Ornstein, a left-leaning resident scholar at the right-leaning American Enterprise Institute, has been on a Twitter tear since Nov. 8, adding his scorn of the media to that of Donald Trump’s legions.
Righties have long despised what they call the “lamestream media,” preferring, somewhat like the hard left, to swim exclusively in their own pool, eagerly consuming the demagoguery of websites like Breitbart, arguably the choice of “white nationalists” once led by Steve Bannon, Trump’s new chief policy adviser.
There, they are reassured that Hillary Clinton is a criminal, that blacks are responsible for the treatment of blacks, that leftists are conspiringagainst Christmas, and so forth.

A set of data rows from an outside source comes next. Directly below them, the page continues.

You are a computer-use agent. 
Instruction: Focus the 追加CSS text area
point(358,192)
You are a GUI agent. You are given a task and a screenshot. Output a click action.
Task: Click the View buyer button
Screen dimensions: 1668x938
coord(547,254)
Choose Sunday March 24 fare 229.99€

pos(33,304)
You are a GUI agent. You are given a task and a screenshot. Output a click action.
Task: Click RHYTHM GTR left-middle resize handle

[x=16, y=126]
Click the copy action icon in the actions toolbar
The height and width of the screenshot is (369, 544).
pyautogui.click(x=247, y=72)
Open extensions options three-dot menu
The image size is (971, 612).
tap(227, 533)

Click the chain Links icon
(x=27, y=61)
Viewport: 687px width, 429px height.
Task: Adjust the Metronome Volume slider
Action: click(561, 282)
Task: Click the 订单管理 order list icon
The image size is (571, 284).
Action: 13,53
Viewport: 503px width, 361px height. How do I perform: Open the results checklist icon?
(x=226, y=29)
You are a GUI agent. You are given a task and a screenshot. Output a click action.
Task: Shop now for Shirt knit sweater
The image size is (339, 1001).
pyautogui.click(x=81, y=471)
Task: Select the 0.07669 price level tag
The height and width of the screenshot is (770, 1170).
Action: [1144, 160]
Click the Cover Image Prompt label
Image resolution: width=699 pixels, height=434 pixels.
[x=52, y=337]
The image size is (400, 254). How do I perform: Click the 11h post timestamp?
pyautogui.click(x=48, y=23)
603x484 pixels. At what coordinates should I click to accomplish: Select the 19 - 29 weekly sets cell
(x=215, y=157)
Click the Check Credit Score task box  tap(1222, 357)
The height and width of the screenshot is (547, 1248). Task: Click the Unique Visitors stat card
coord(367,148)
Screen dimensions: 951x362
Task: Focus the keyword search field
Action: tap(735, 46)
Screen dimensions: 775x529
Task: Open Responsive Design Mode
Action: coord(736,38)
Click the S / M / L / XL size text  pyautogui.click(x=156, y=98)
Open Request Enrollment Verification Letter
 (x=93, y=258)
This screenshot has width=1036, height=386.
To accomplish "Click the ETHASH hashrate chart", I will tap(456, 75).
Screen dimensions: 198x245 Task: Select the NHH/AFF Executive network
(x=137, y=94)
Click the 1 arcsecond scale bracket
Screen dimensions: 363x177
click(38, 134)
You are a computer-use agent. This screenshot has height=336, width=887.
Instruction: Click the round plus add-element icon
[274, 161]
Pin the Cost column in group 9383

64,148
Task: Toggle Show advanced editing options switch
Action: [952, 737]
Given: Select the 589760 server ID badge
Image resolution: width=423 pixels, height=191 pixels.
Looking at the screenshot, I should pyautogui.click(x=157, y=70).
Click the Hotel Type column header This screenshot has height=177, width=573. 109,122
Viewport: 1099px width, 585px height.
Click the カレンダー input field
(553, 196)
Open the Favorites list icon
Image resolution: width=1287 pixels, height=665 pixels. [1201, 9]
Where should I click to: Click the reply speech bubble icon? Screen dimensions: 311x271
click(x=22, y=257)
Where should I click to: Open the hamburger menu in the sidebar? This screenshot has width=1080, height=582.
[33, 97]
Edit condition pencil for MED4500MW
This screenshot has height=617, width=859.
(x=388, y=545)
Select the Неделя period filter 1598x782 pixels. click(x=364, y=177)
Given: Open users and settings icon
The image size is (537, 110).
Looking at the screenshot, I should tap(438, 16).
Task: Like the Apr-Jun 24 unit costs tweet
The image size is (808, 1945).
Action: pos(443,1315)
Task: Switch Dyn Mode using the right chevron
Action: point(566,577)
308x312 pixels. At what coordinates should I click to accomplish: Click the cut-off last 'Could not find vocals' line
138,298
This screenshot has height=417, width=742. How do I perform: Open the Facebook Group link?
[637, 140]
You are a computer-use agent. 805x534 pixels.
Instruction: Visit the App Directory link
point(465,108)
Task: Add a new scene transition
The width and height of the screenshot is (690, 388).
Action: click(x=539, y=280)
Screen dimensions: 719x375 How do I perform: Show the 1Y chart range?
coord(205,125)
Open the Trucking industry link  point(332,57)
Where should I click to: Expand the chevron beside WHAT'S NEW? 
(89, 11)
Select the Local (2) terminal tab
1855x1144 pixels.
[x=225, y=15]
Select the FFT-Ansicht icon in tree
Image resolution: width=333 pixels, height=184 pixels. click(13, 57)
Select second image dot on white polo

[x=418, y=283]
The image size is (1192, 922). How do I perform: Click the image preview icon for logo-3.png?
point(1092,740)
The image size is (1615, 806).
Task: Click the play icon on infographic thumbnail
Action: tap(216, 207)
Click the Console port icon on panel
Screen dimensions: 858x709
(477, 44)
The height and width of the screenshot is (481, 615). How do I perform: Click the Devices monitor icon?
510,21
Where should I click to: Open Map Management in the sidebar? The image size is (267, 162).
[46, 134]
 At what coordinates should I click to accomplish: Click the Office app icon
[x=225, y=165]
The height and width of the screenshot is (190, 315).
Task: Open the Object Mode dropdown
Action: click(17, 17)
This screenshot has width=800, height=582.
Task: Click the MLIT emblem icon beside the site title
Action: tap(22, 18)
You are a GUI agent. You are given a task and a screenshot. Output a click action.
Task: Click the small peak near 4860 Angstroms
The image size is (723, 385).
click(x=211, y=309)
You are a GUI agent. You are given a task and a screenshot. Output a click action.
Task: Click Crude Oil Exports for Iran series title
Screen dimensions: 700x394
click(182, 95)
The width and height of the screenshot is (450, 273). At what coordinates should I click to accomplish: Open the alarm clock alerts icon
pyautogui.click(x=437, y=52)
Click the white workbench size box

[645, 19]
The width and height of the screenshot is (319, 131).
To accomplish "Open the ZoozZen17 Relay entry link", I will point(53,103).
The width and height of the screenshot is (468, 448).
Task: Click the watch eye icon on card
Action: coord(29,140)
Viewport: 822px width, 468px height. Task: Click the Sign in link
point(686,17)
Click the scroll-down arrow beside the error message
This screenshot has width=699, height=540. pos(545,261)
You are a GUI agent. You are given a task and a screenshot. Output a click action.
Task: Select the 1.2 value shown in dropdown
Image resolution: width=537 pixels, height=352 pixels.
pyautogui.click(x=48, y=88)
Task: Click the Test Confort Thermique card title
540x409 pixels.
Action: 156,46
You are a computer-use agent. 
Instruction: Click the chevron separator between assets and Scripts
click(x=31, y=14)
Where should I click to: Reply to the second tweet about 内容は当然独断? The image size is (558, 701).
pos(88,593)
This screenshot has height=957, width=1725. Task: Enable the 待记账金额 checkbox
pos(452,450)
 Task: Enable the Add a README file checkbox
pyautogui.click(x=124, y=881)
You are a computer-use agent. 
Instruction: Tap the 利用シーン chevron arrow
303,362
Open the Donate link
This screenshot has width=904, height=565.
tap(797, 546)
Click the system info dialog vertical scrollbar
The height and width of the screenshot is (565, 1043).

It’s a cartoonish view, one cheered on by Trump himself, who liked to goad crowds at his rallies against the reporters following him, complaining media outlets were deliberately ignoring his popularity, even as they did just the opposite.
Fear of audience
Ornstein, though, is relentlessly grinding his fist into a vulnerability that mainstream reporters know actually exists, but which they seldom acknowledge. My craft is often corporatist, hopelessly bourgeois, genuflects to power and, ultimately, fears its audience.
Anyone who requires proof of that need only review the unhinged media madness after 9/11; suddenly, anyone who opposed invading Iraq was pro-terrorist. Entire cities in Iraq were populated by terrorists. Patriotic correctness eclipsed the political correctness, and George W. Bush quickly brought most of the national press corps, whimpering, to heel.
Now that Trump has been validated by a minority of American voters (Clinton won the popular vote by at least two million votes, roughly the population of America’s largest city), the collective critical faculties of the media are faltering again.
Ornstein is right; extremism is being either ignored or glossed over. When a group of “alt-right” white supremacists held a celebratory party in a Washington restaurant to celebrate Trump’s victory, ending the night with Sieg Heil salutes, it was treated as a bad-apple one-off, even though Trump never proactively disavows his support from the extreme right.
“It is SO politically correct,” Ornstein tweeted sarcastically after that episode, “to frown on Nazi salute, overt antisemitism, and rank racism.”